Re-balance file-28,26,23,27 gitaly node repositories
C2
Production Change - Criticality 2Change Objective | Prevent a gitaly node from running out of space |
---|---|
Change Type | C2 |
Services Impacted | Gitaly |
Change Team Members | @cmcfarland |
Change Severity | ~S2 |
Buddy check | A colleague will review the change |
Tested in staging | This processes has been tested, but testing this in staging is not possible |
Schedule of the change | TBD - See Comments |
Duration of the change | Several hours, but unknown duration |
Detailed steps for the change.
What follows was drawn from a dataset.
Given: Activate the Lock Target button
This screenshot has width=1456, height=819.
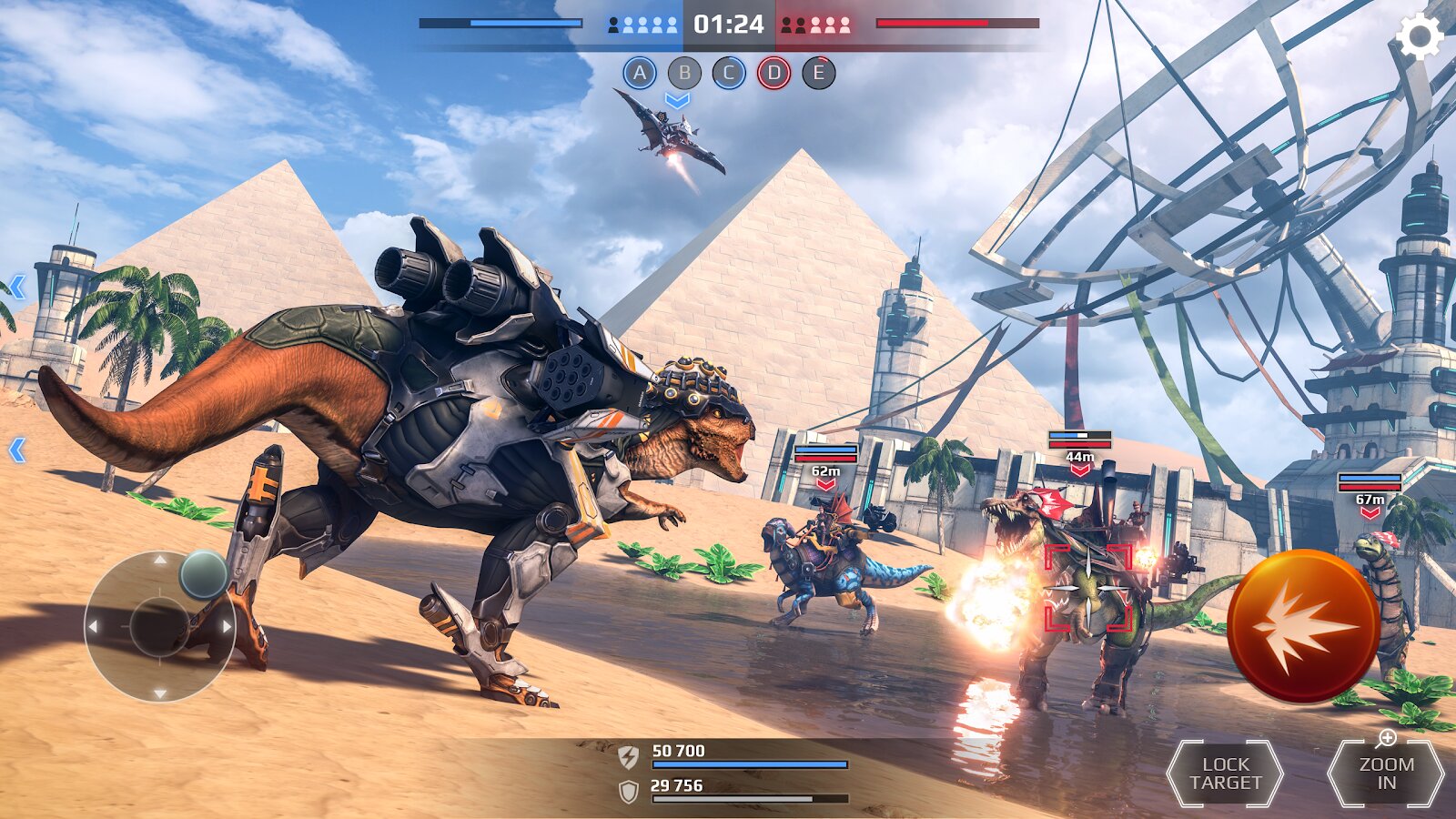Looking at the screenshot, I should [x=1225, y=774].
Each step must include: | See below |
These steps will be performed for the following migrations:
file-28 -> file-31
file-26 -> file-30
file-23 -> file-32
file-27 -> file-29
-
Install the migration script on a common system (console server). -
Dry run the migration script and look for problems. -
Execute the migration script in a tmux session on the console server during low utilization time period.
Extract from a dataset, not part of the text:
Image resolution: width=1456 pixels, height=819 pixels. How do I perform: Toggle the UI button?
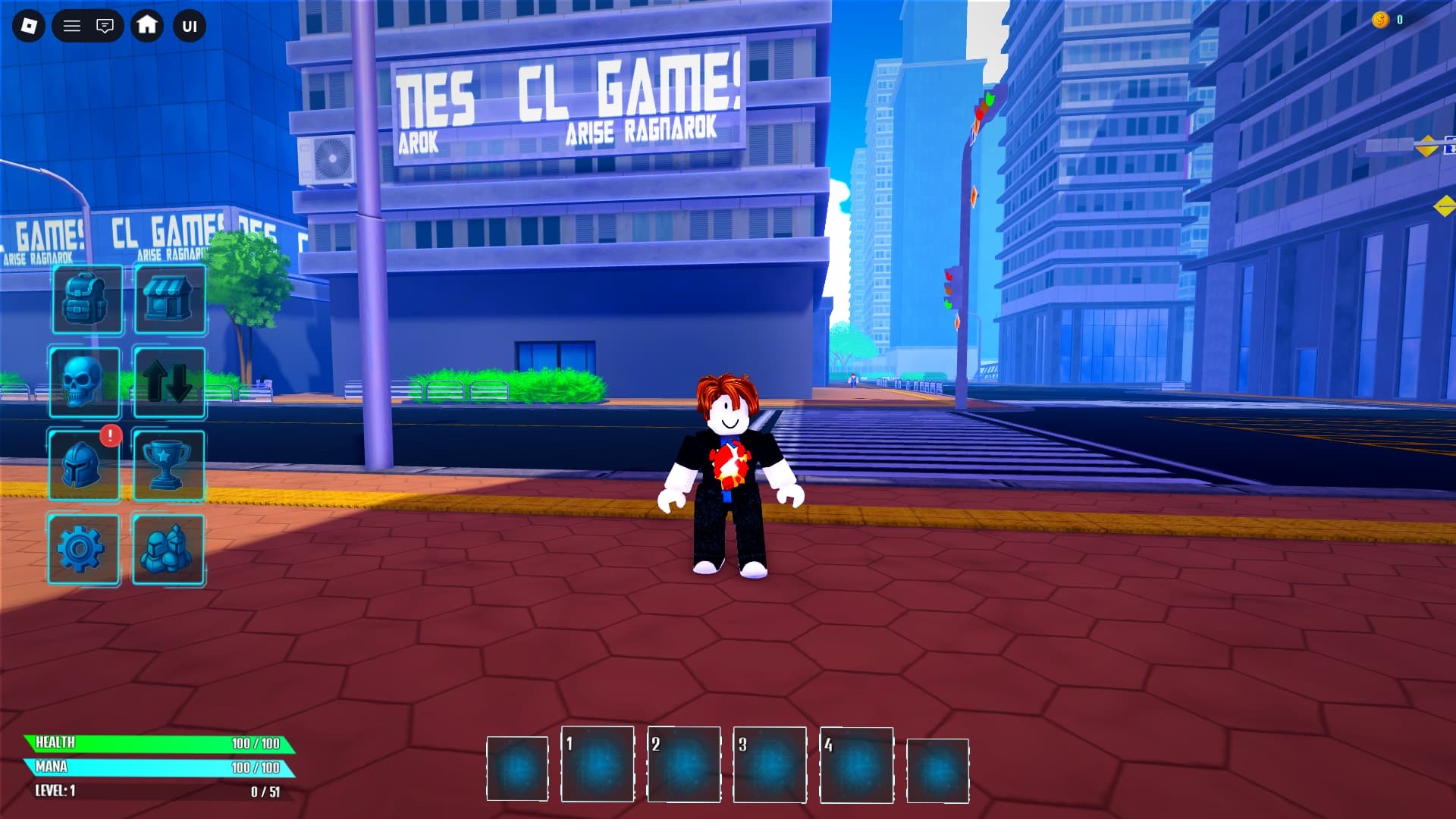pyautogui.click(x=190, y=27)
time gitlab-rails runner /tmp/storage_rebalance.rb --current-file-server nfs-file22 --target-file-server nfs-file30 --dry-run true --wait 10800 --move-amount 1000 2>&1 | tee "migration.$(date +%Y-%m-%d_%H:%M).log"
-
Review any timed out transactions and restore/repair any repositories to their proper writable status. -
Create a list of moved repositories to delete on file-22.
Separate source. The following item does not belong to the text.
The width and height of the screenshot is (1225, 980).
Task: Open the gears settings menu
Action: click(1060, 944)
find /var/opt/gitlab/git-data/repositories/@hashed -mindepth 2 -maxdepth 3 -name *+moved*.git > files_to_remove.txt
< files_to_remove.txt xargs du -ch | tail -n1
-
Have another SRE review the files to be removed to avoid loss of data. -
Create GCP snapshot of disk on file-22. -
Take a before df to show before disk space in use df -h /dev/sdb
-
Remove the files < files_to_remove.txt xargs -rn1 ionice -c 3 rm -fr
-
Take an after df to show after disk space in use df -h /dev/sdb
Edited by Cameron McFarland